A : Prisme.ai standardized workflow

Once the API adapted, there is nothing left to do. Each HTTP call to your API with a properly formatted response will be automatically executed as any other Prisme.ai worklow, allowing you to build complex workflows with more actions, repeat, conditions or visual responses directly from your API.

More information on workflows here.

B : Ready to process raw data

The 2 options JSONPathFilter and output of your API resource let you respectively target a JSON path to extract and configure in which variable the extracted result will be saved. From now, every next step of your workflow will be able to use this result into visual messages or further processing.

If the extracted result is a list, we could for example use a repeat block to display each row as a card.

C : Result needs to be first transformed

If your returned data format is not directly usable in your workflow, we can use a function resource to prepare and transform data in a ready-to-use format.

As for case B, the JSON response would be saved in a variable configured by output, to which your custom function could access inside its input request parameter.

Method 2 : Function Resource

It may happen that API resource options do not allow to properly format your request as expected.
In these cases, it is also possible to create a Function Resource in order to write custom NodeJS code and calling your API yourself using standard Javascript fetch function.

Inside the same function, you could also apply further processing on your request result (like in 1C) before saving it in another variable configured by the function output.

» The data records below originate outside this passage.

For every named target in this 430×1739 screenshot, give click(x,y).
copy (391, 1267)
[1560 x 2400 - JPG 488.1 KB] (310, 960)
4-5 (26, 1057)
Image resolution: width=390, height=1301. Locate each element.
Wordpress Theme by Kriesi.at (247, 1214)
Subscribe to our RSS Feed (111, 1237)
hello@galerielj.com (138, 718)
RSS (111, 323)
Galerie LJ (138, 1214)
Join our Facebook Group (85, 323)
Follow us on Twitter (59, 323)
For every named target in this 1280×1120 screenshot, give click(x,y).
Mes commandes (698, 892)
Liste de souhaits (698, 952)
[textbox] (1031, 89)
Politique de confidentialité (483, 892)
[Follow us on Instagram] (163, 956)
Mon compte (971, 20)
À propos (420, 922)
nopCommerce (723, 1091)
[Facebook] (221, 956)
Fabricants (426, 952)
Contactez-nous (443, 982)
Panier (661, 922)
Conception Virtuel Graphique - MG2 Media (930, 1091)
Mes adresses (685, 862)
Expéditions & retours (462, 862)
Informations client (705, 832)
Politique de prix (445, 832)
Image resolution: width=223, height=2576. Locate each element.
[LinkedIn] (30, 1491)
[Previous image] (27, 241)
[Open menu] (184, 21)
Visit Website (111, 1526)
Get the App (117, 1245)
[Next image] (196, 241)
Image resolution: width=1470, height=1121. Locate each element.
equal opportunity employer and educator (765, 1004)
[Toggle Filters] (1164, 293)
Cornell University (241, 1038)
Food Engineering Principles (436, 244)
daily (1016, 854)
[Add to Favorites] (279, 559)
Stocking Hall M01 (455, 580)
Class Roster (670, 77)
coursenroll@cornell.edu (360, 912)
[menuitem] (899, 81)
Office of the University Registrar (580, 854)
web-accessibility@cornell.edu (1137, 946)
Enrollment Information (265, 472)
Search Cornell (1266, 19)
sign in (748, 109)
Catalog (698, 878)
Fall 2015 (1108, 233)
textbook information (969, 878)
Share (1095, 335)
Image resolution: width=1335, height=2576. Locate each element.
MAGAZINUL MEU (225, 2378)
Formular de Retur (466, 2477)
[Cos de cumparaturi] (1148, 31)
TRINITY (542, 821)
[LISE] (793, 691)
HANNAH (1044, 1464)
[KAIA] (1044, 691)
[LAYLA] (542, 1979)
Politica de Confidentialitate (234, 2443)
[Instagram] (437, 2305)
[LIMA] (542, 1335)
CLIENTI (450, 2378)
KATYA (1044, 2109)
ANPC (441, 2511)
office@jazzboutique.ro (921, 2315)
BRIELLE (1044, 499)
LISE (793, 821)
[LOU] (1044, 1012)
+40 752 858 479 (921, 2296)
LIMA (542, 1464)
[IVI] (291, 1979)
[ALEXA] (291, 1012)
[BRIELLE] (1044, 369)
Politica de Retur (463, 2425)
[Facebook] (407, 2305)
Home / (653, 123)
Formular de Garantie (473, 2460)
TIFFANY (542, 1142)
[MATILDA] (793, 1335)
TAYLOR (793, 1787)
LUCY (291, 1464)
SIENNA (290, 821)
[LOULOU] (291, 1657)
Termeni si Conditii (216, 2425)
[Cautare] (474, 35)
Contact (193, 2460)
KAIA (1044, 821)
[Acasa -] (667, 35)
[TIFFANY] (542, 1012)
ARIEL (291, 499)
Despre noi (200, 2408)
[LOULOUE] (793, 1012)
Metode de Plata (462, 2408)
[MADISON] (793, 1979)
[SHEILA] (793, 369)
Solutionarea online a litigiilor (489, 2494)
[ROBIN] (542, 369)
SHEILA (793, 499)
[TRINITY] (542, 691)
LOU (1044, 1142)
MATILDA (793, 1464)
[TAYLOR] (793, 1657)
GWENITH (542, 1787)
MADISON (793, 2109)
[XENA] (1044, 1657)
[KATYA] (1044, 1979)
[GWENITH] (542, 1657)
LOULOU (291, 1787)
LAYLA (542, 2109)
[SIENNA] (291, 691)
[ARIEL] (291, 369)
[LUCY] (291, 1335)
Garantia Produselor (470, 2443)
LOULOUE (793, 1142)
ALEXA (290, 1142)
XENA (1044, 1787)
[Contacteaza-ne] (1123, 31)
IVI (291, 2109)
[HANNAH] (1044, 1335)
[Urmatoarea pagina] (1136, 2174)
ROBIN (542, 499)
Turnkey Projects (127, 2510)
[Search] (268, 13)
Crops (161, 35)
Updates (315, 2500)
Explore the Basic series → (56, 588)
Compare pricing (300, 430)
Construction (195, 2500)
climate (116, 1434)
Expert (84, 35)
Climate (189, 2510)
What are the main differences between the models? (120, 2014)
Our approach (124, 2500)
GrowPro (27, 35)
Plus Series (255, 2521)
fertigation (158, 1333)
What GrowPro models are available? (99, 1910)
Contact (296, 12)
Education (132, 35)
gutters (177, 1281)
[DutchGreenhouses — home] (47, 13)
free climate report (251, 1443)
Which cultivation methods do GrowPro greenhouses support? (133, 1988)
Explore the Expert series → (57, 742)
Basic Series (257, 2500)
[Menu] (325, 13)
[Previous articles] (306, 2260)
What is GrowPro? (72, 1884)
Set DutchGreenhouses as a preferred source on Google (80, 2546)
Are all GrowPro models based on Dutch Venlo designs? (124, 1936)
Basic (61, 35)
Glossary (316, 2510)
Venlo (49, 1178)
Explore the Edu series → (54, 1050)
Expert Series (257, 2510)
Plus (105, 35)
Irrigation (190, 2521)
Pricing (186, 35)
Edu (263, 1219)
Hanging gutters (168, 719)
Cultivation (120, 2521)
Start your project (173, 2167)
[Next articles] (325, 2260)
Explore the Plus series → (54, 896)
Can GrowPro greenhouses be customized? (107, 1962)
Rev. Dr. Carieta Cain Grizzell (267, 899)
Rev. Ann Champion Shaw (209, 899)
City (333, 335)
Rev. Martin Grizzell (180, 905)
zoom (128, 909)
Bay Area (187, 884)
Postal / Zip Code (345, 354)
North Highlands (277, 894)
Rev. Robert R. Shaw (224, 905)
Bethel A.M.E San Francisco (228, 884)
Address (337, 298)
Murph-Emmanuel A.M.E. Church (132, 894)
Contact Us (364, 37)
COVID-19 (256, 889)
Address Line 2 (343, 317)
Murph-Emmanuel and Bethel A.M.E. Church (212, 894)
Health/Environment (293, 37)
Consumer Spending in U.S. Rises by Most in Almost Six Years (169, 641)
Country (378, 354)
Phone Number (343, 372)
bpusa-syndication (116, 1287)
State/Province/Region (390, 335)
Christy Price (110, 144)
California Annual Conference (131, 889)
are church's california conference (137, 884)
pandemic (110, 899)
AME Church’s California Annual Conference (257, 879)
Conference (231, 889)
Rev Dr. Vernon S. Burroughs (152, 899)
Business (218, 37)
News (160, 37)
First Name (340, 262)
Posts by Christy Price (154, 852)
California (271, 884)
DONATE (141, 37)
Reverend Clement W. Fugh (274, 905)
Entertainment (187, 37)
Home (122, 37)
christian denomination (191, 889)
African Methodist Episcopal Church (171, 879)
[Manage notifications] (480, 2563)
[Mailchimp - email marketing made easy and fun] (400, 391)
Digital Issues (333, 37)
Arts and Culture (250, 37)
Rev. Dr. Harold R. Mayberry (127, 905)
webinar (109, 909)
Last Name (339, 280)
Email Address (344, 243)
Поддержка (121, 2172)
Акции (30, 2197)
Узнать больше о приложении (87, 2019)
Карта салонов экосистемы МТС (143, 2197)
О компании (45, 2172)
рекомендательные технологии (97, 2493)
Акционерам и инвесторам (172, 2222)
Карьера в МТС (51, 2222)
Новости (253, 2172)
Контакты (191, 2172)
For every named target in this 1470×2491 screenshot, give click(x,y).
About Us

Instead of saving it your result in another variable, the function could also return directly executable workflow exactly like for APIs.

Method 3 : Writting your own proxy webhook

If your API does not return ready-to-process JSON data and that you do not want to write your own Javascript function to prepare these data nor the request content, you can also write and deploy a custom proxying webhook in your own infrastructure.

This smalll webhook would receive JSON requests automatically built with method 1, translate them into the appropriate format expected by your backend API and translate / forward its response into any JSON format exploitable by Prisme.ai, like raw data that you could iterate on using repeat blocks or a directly executable workflow.